LiveMint logoLiveMint 06-06-2017 Jyotika Sood

New Delhi: As part of its road connectivity programme for Jammu and Kashmir (J&K), the National Democratic Alliance (NDA) government has stepped up efforts to develop the transportation architecture for the state which has witnessed an unprecedented cycle of violence in recent years.

These projects include developing roads totaling 683.31 km in length, with an investment of Rs10,204.45 crore, constructing the marquee 14-km-long Zojila tunnel and the 6.5-km Z-Morh tunnel on Srinagar-Kargil road.

The increased pace of work by state-run National Highways and Infrastructure Development Corp. (NHIDCL) comes in the backdrop of China developing the China-Pakistan Economic Corridor (CPEC), part of its showpiece “One Belt One Road” (OBOR) infrastructure initiative.

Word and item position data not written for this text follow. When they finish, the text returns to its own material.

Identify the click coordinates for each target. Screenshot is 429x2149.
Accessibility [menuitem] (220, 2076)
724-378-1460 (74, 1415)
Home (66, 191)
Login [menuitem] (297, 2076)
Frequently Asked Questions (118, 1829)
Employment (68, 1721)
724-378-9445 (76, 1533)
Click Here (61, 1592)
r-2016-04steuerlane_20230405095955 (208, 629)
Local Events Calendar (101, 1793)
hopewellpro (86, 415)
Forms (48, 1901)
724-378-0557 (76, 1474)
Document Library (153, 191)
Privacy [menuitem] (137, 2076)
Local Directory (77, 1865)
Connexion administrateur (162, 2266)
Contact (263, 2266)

The importance of these projects can be gauged from their location. According to documents reviewed by Mint, these projects include four-laning of Jammu-Akhnoor section of National Highway (NH)144A, Punch-Uri road on a new alignment and Baramullah to Gulmarg section on NH 1A, which connects the Kashmir Valley to Jammu and the rest of India.

Other road projects are in the Ramban, Doda, Kishtwar and Chatroo divisions of the state.

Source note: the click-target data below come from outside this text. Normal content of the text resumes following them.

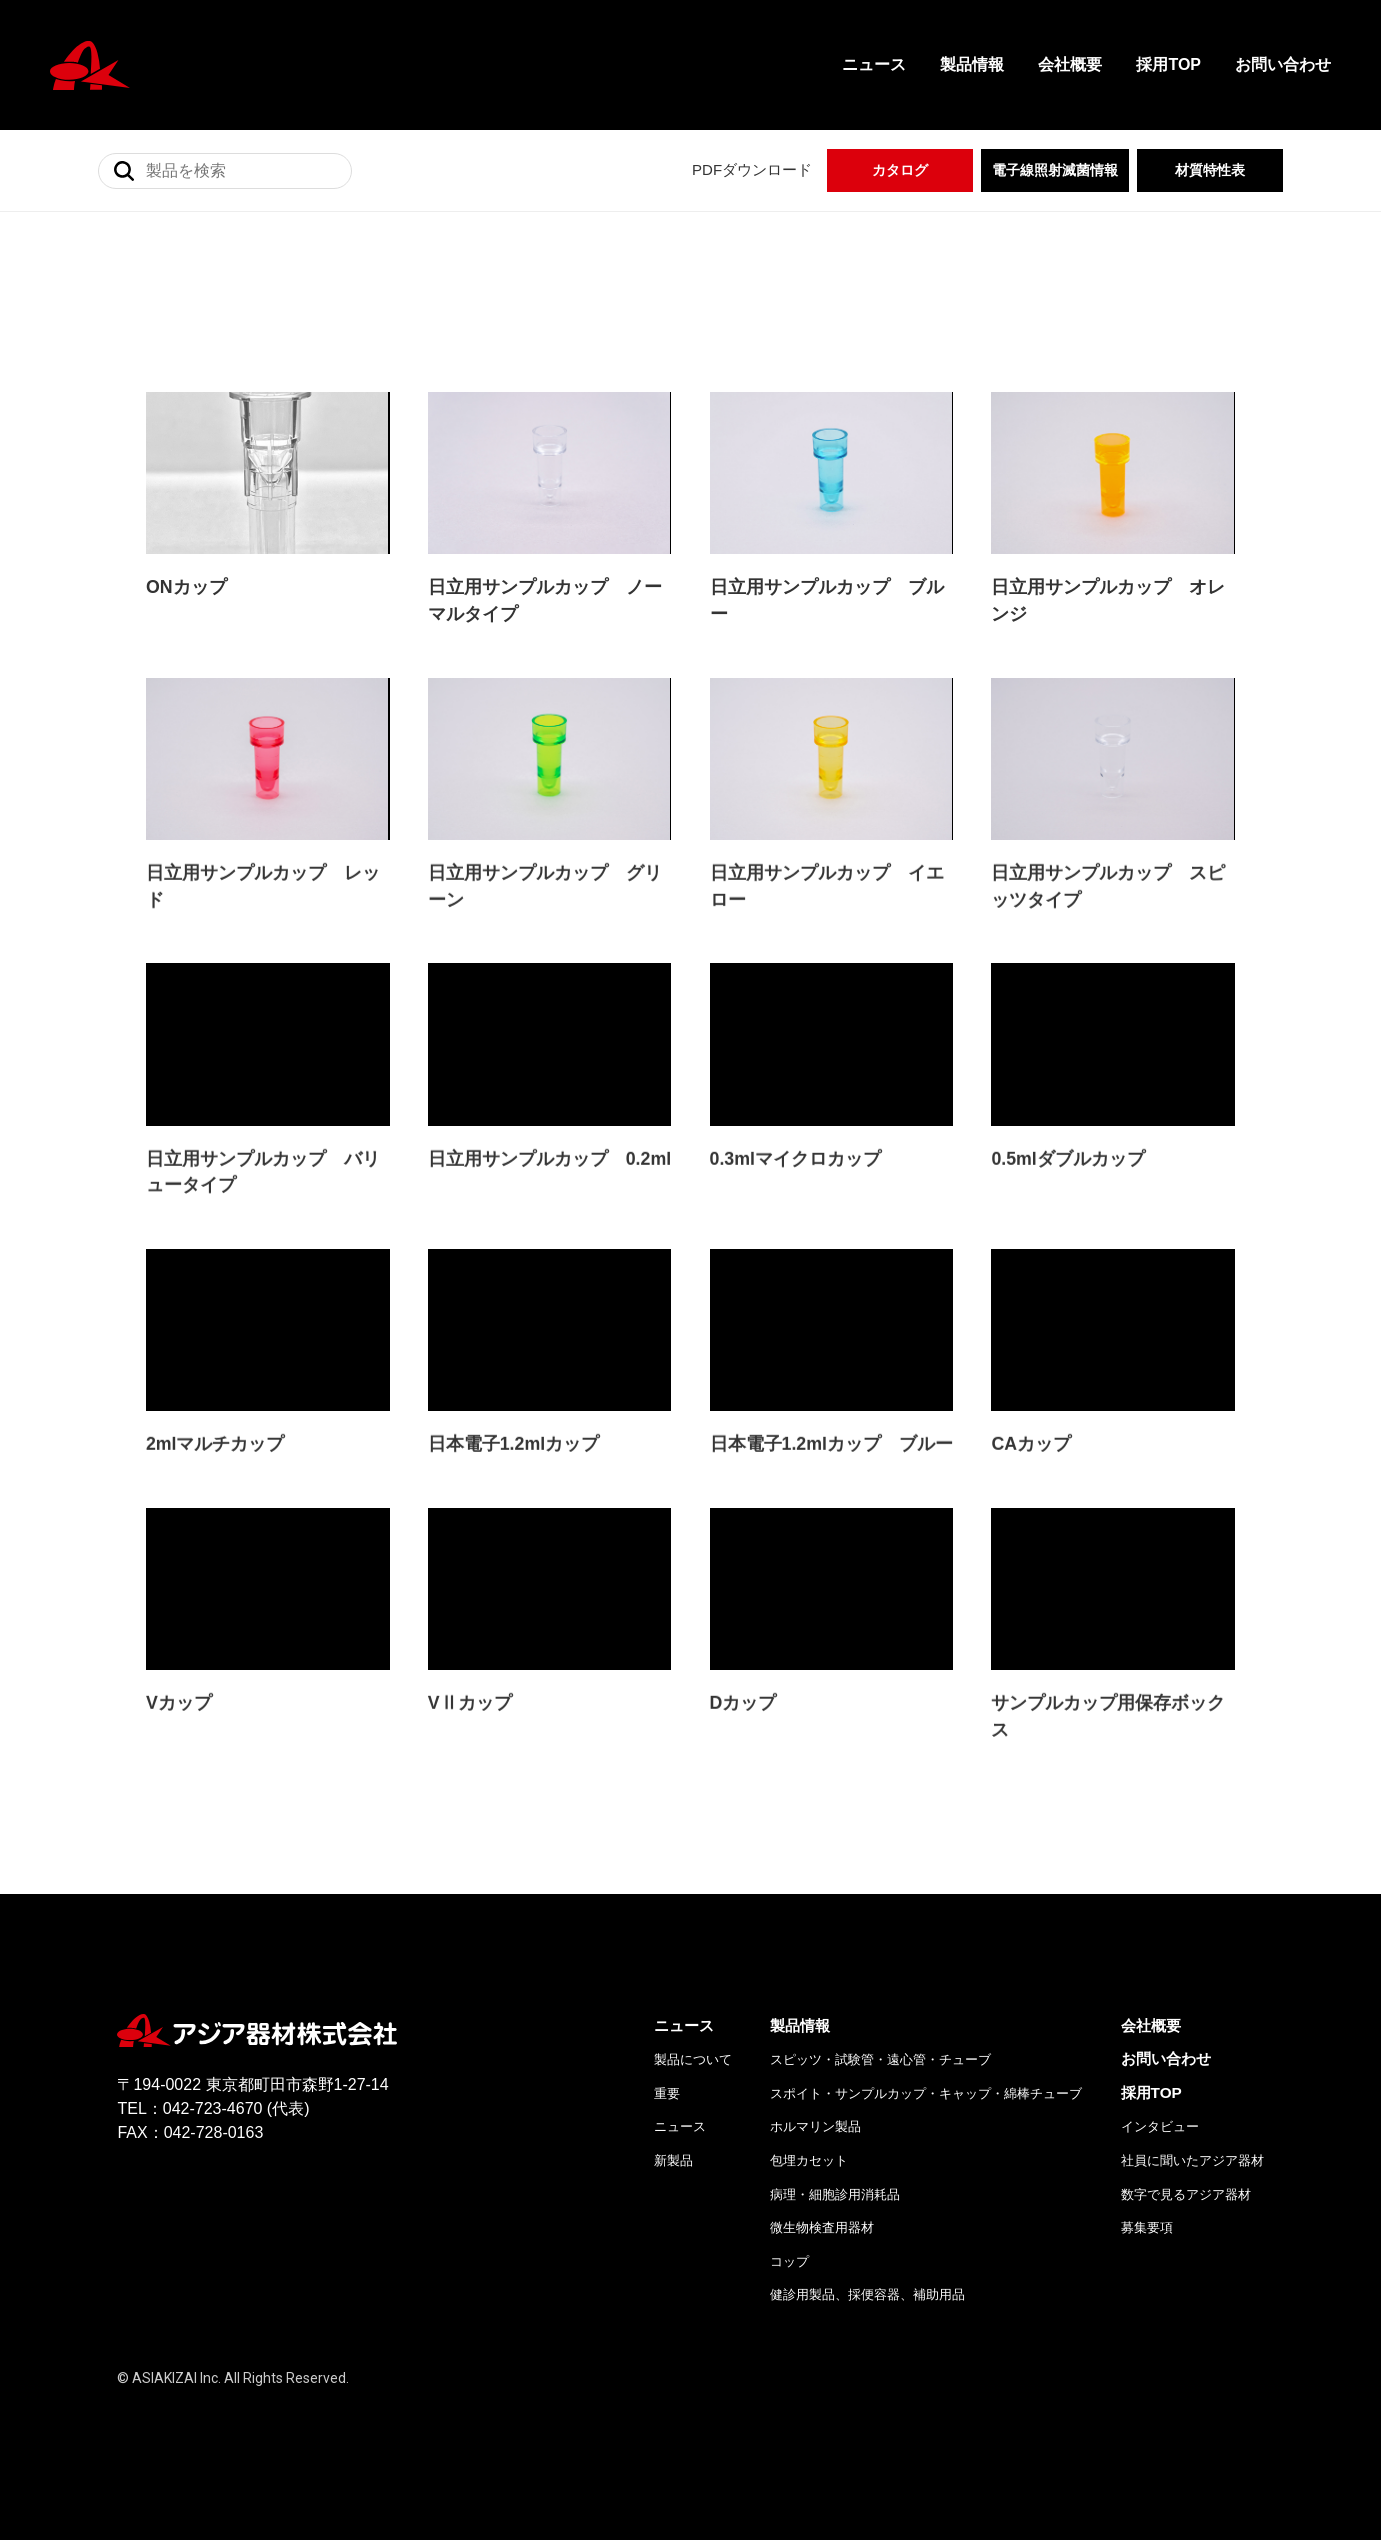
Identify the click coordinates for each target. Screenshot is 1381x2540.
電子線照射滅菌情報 (1055, 170)
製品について (693, 2090)
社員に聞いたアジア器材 (1192, 2190)
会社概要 (1070, 64)
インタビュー (1160, 2157)
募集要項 (1147, 2258)
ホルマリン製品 (815, 2157)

Mint reported on 6 April about the NHIDCL being entrusted to build five tunnels worth Rs23,000 crore in Jammu and Kashmir with all-weather access by 2024. The other tunnels are Pir-Ki-Gali Tunnel on NH 244, Vailoo Tunnel at Sinthan Pass, and Daranga Tunnel at Shudh Mahadev.

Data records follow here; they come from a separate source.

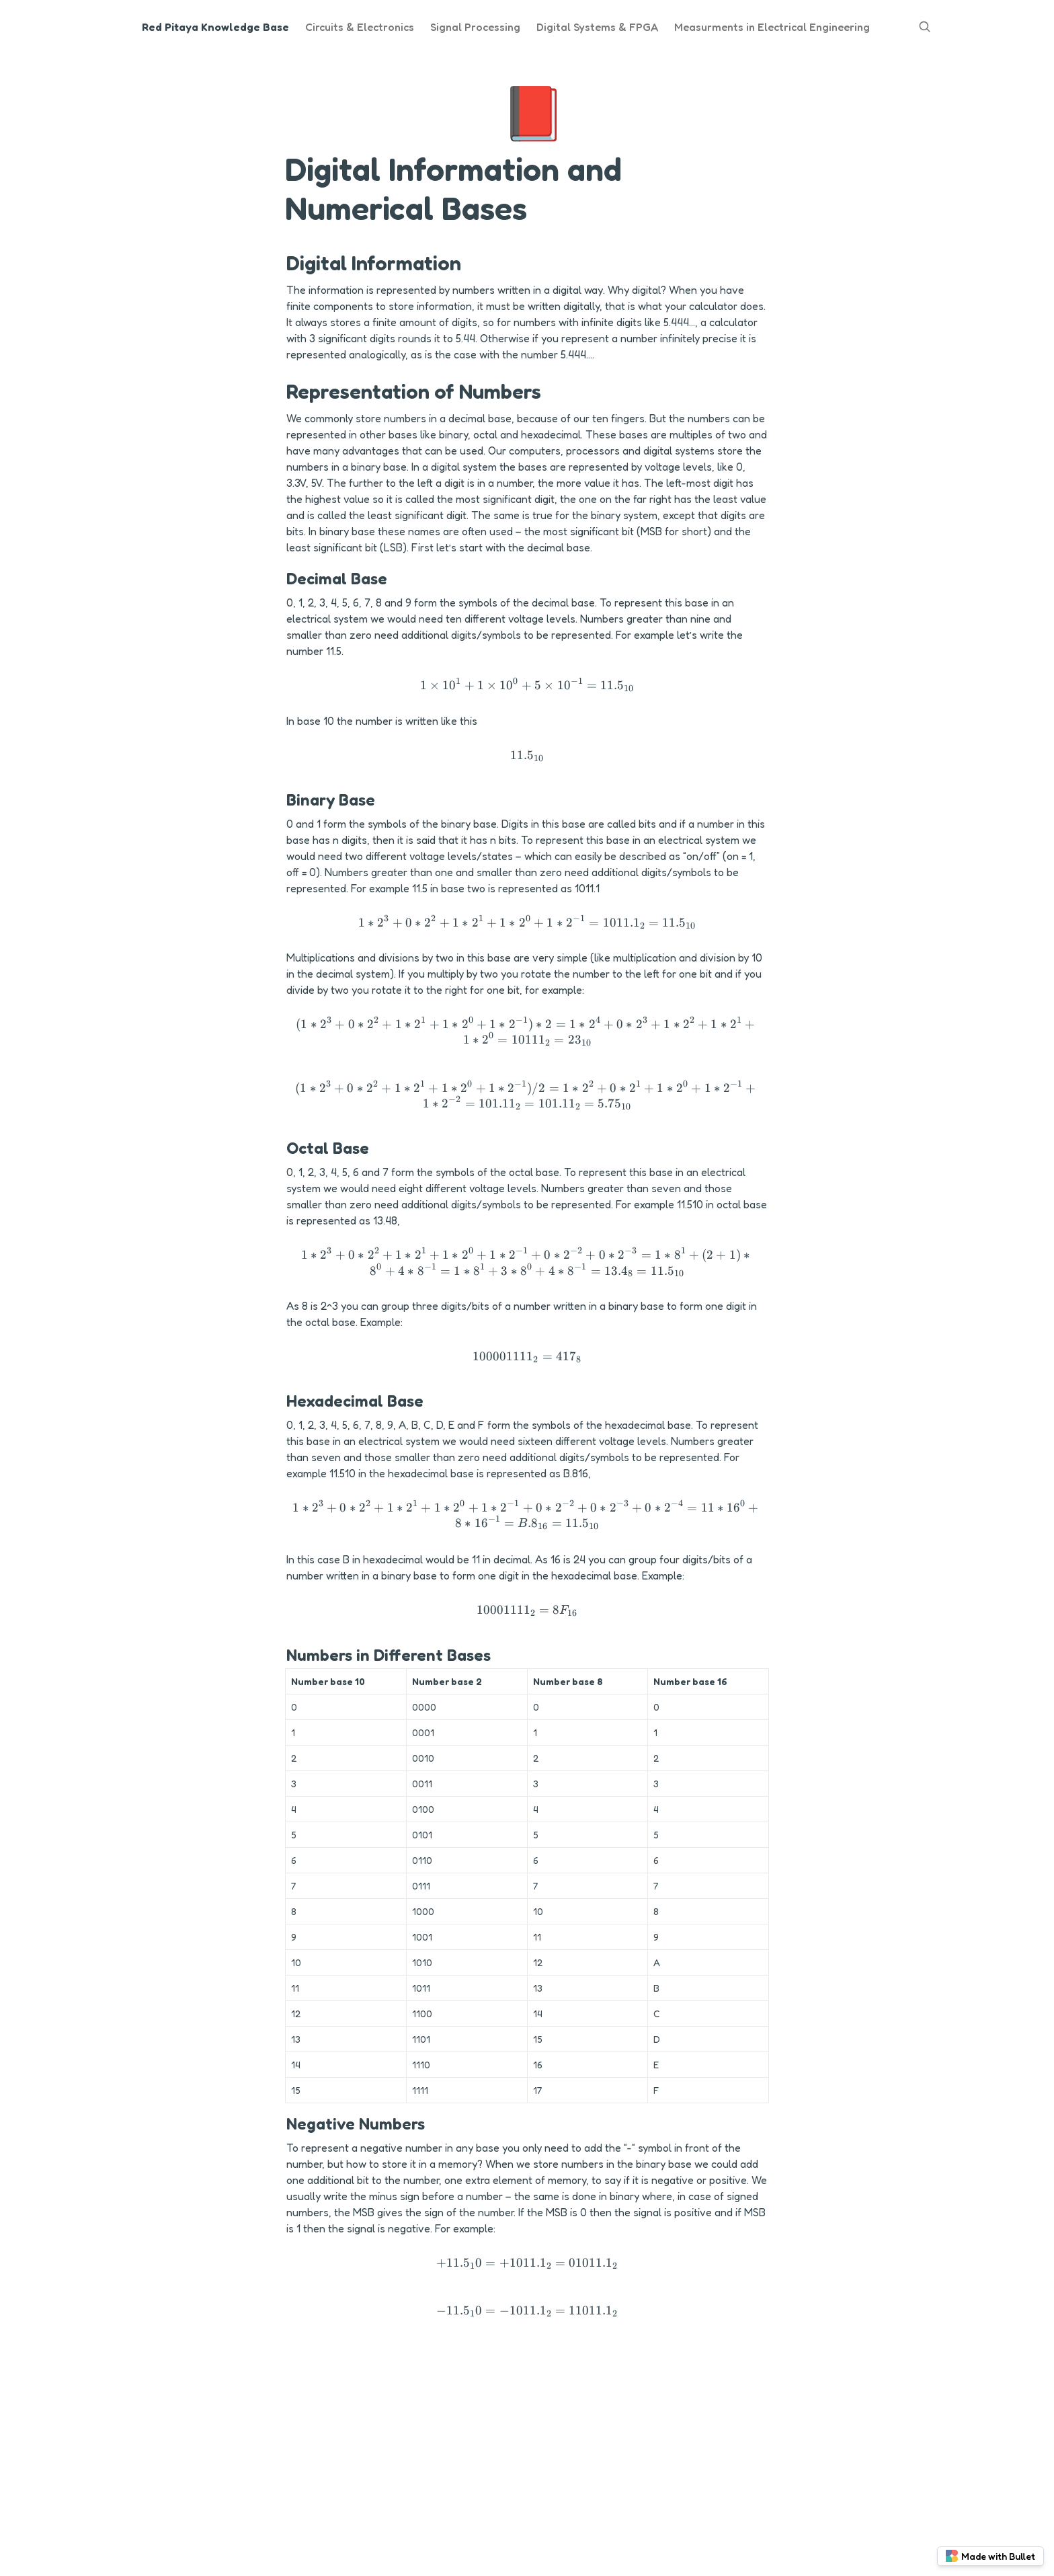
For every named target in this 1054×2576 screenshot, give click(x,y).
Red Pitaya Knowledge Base (215, 27)
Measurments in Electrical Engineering (772, 27)
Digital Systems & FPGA (597, 27)
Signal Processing (475, 27)
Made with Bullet (990, 2556)
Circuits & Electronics (359, 27)
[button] (527, 685)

Also Read: NHIDCL to build five tunnels worth Rs23,000 crore in Jammu and Kashmir

While NHIDCL managing director Anand Kumar declined to comment on India’s plan being tweaked in view of OBOR, he said that work was on at full speed for these projects in the state.

Kumar added that NHIDCL will be playing a significant role in J&K connectivity through its tunnel network, with work on Zojila tunnel to be allotted this year.

“The tunnel networks will provide all-weather connectivity and will be useful for movement of civilians and armed forces too,” Kumar said.

India has expressed concerns over “sovereignty issues”, with the CPEC cutting through Gilgit and Baltistan areas of Pakistan-occupied Kashmir (PoK). India gave the OBOR conference a miss last month over Beijing’s insensitivity to India’s concerns.

Another government official, requesting anonymity, said that these projects have a strategic intent given the state’s unique geographical position.

OBOR, first unveiled by Chinese president Xi Jinping in 2013, aims to put billions of dollars in infrastructure projects, including railways, ports and power grids across Asia, Africa and Europe.

India has been expediting the pace of infrastructure creation in the state with Prime Minister Narendra Modi in April inaugurating the country’s longest road tunnel—the 9-km-long ‘Chenani–Nashri Tunnel’, which links Jammu to Kashmir Valley.

India accuses Pakistan of pushing in terrorists through the Line of Control (LoC) to foment terrorism in Indian-administered Kashmir—something Pakistan denies. New Delhi also says that Pakistan has been violating a 2003 ceasefire along the border to push terrorists under covering fire.